Copy the records below verbatim, from the line with "This screenshot has height=186, width=331." to the line with "(x=29, y=96)", both included.

>>>

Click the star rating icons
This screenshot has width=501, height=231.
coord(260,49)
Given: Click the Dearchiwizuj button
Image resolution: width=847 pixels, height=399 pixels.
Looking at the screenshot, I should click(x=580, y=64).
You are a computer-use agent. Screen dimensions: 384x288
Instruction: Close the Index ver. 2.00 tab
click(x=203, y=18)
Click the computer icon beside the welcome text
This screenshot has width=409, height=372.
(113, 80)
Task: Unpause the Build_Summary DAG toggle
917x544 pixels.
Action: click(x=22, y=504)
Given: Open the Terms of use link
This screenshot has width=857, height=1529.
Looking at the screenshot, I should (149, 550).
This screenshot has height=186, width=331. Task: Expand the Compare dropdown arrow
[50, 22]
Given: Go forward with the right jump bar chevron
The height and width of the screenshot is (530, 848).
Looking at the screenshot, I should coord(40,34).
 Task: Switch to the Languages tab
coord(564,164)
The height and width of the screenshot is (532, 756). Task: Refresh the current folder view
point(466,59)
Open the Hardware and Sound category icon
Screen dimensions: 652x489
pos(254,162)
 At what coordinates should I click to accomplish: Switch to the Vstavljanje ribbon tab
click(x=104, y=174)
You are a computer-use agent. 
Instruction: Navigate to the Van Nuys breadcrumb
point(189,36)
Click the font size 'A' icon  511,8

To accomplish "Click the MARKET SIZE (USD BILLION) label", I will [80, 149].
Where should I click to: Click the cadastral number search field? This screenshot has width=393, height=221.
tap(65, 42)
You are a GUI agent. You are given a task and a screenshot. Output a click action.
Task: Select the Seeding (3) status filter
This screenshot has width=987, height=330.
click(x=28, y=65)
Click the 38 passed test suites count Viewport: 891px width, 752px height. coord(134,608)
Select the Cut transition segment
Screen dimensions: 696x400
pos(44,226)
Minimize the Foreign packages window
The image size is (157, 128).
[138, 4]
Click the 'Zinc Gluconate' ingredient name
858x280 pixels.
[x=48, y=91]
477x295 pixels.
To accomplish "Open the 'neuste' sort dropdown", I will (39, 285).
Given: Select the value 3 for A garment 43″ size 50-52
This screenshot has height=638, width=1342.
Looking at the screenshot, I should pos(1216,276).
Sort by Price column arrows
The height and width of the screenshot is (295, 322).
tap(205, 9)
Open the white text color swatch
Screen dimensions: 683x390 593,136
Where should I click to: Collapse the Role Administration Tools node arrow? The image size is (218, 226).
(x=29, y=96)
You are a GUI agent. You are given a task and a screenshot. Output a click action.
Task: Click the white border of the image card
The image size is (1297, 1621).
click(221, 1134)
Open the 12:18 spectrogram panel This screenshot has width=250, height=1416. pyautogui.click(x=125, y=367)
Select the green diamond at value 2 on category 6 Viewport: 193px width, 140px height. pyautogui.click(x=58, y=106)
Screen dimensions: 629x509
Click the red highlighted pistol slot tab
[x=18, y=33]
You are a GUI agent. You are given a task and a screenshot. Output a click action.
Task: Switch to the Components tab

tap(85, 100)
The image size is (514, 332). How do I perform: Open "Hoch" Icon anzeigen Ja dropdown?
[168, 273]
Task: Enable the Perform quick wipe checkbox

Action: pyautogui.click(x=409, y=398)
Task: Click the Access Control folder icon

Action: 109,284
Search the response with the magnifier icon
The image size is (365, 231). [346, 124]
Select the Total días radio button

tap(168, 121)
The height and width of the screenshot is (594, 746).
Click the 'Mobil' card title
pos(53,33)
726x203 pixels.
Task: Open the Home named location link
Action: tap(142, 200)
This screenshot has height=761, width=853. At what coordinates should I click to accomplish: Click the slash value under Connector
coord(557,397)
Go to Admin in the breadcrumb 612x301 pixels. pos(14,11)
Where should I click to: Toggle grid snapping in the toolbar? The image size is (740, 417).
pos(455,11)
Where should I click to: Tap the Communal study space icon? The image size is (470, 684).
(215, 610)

<<<

* [The reply]
This screenshot has height=186, width=331. Task: Expand the Compare dropdown arrow
[50, 22]
Given: Go forward with the right jump bar chevron
The height and width of the screenshot is (530, 848).
Looking at the screenshot, I should coord(40,34).
 Task: Switch to the Languages tab
coord(564,164)
The height and width of the screenshot is (532, 756). Task: Refresh the current folder view
point(466,59)
Open the Hardware and Sound category icon
Screen dimensions: 652x489
pos(254,162)
 At what coordinates should I click to accomplish: Switch to the Vstavljanje ribbon tab
click(x=104, y=174)
You are a computer-use agent. 
Instruction: Navigate to the Van Nuys breadcrumb
point(189,36)
Click the font size 'A' icon  511,8

To accomplish "Click the MARKET SIZE (USD BILLION) label", I will [80, 149].
Where should I click to: Click the cadastral number search field? This screenshot has width=393, height=221.
tap(65, 42)
You are a GUI agent. You are given a task and a screenshot. Output a click action.
Task: Select the Seeding (3) status filter
This screenshot has width=987, height=330.
click(x=28, y=65)
Click the 38 passed test suites count Viewport: 891px width, 752px height. coord(134,608)
Select the Cut transition segment
Screen dimensions: 696x400
pos(44,226)
Minimize the Foreign packages window
The image size is (157, 128).
[138, 4]
Click the 'Zinc Gluconate' ingredient name
858x280 pixels.
[x=48, y=91]
477x295 pixels.
To accomplish "Open the 'neuste' sort dropdown", I will (39, 285).
Given: Select the value 3 for A garment 43″ size 50-52
This screenshot has height=638, width=1342.
Looking at the screenshot, I should pos(1216,276).
Sort by Price column arrows
The height and width of the screenshot is (295, 322).
tap(205, 9)
Open the white text color swatch
Screen dimensions: 683x390 593,136
Where should I click to: Collapse the Role Administration Tools node arrow? The image size is (218, 226).
(x=29, y=96)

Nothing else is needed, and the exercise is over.